Il peccato originale, se così vogliamo dire, sta nella miopia dei padri risorgimentali che si ostinarono a volere un Italia unita e centralista invece che adottare la forma federale con gli Stati Uniti d’Italia. Se ciò fosse accaduto, le cose sarebbero andate in maniera completamente diversa. Il grave contenzioso Nord-Sud, che affligge ancora oggi pesantemente le relazioni tra le diverse anime del Paese, avrebbe potuto essere evitato se l’idea dello Stato centralizzato fosse stato il punto di arrivo e non il punto di partenza del processo di unificazione. Come è stato possibile immaginare che i sette stati italiani pre-unitari, che avevano leggi e sistemi economici e tributari radicalmente differenti, sarebbero riusciti da un giorno all’altro a trasformarsi in uno stato unitario? Traslando quella situazione ai giorni nostri ci rendiamo conto che i problemi che stiamo affrontando nell’unione europea sono identici a quelli dell’Italia di 150 anni fa. Oggi come allora abbiamo preteso che tante nazioni con leggi diverse, sistemi istituzionali diversi, tasse diverse, sistemi doganali diversi, lingue diverse si mettessero insieme a tavolino, lasciando cadere dall’alto una costruzione sovranazionale che può esistere solo sulla carta (e forse neanche!).
Altro errore strategico, che si è tradotto in uno sperpero abnorme di risorse pubbliche, il trasferimento della capitale prima da Torino a Firenze e poi da Firenze a Roma. Nel 1861 sul territorio italico vi era una città che possedeva già tutte le caratteristiche culturali, economiche ed infrastrutturali per ricoprire degnamente il ruolo di capitale ed era Napoli. Dimentichiamo troppo spesso che Napoli era considerata, a buon diritto, la terza più importante capitale europea dopo Parigi e Londra.
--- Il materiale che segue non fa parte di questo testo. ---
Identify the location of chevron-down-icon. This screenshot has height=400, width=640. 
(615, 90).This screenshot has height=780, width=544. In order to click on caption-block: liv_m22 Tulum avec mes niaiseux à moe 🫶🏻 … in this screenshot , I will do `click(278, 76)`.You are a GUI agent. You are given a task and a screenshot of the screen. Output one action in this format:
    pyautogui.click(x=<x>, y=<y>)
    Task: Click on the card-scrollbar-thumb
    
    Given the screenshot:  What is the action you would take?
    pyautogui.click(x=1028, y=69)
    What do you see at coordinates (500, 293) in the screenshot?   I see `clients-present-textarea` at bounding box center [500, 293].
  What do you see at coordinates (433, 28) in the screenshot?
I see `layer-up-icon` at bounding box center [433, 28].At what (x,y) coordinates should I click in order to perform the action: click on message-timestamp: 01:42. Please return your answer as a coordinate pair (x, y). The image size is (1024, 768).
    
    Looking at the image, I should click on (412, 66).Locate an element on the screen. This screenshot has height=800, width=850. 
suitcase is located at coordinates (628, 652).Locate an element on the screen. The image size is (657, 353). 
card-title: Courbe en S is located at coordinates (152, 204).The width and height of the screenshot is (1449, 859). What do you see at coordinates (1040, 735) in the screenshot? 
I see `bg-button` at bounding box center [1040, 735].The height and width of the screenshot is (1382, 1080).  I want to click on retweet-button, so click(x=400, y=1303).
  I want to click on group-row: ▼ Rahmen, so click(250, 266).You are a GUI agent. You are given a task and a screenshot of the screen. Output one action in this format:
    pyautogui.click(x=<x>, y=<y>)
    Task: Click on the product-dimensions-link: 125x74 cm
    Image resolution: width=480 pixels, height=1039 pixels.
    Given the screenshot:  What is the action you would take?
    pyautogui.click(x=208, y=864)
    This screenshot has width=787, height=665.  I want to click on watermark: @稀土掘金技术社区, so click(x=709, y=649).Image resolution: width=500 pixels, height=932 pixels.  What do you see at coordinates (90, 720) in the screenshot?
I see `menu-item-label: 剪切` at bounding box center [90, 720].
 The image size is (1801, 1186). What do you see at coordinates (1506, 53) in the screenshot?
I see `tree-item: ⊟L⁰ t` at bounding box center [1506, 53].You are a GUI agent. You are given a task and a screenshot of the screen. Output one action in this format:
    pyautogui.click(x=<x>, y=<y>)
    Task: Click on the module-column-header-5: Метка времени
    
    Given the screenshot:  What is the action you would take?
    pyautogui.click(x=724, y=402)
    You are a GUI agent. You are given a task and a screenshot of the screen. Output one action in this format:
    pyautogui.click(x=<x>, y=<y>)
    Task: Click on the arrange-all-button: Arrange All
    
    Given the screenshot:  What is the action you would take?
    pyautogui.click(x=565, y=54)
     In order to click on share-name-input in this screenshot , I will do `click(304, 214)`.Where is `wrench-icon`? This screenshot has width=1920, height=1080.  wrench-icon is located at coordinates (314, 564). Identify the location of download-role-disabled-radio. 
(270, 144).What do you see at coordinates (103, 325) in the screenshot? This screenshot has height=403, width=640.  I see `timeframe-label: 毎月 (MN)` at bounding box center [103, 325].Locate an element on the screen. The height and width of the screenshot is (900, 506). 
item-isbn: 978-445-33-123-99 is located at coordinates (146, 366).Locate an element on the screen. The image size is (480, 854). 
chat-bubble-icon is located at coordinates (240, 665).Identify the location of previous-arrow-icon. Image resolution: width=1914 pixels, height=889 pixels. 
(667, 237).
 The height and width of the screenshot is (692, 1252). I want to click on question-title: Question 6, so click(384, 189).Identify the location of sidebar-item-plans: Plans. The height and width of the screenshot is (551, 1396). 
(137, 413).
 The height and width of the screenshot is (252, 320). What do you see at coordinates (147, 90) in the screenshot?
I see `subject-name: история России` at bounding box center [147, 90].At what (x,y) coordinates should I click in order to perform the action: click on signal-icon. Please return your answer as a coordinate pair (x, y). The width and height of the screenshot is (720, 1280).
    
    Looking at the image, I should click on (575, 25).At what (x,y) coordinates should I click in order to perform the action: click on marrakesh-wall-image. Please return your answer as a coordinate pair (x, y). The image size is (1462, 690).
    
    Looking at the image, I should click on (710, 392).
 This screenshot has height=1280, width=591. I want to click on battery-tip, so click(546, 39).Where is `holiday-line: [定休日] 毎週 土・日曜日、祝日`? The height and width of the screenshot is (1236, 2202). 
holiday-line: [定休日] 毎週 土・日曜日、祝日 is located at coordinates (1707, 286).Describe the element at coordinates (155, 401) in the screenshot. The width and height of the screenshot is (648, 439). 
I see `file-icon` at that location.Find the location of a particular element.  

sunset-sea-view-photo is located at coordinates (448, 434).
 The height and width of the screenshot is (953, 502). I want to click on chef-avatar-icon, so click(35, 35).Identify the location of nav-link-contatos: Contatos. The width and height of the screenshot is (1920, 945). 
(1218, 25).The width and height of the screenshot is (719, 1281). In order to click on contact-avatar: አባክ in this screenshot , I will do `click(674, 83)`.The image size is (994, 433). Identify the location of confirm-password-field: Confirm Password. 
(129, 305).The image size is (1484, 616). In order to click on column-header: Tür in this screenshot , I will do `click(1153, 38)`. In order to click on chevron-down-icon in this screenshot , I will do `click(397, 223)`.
La mancata adozione della forma federale dello stato ha portato, nel corso dei decenni, all’accentuazione della propensione Sociale del centralismo, problema in verità comune alla maggioranza delle nazioni europee, che per essere finanziata ricorre necessariamente all’aumento crescente della tassazione e del debito pubblico. Arriviamo così ai nostri giorni nella poco invidiabile condizione di avere un livello impositivo non più tollerabile per la popolazione ed una spesa pubblica che continua a lievitare, il tutto aggravato dalle bolle speculative che hanno completamente stravolto l’economia reale. A tutto questo si aggiunga un mercato del lavoro ingessato dalla incontrollata ed anacronistica capacità di veto dei sindacati verso qualsiasi forma di flessibilità; una burocrazia invadente e ridondante; una imposizione fiscale che raggiunge aliquote del 60/65% quando sarebbe fisiologico non superare la soglia del 30%. Più in generale siamo di fronte a una crisi irreversibile del sistema democratico anche perché molte delle discrasie che viviamo sono frutto delle decisioni del Parlamento, da anni ormai ostaggio delle pressioni lobbistiche il cui unico obiettivo è il profitto esasperato. Con buona pace del bene pubblico!
Nonostante la drammatica situazione la classe politica nazionale, a parte alcune lodevoli quanto sparute eccezioni, si rifiuta pervicacemente di riconoscere che la sola possibile via d’uscita dal pantano in cui si trova il governo centrale sta nella trasformazione federale dello stato, a condizione che le Regioni o le Macroregioni, non trasferiscano i loro debiti allo Stato. Se non si mette mano all’architettura del sistema, pressione fiscale e spending review servono a nulla.
Le colpe dei padri, come sempre, ricadono sui figli ma questi sono conniventi se continuano colpevolmente a commettere gli stessi errori.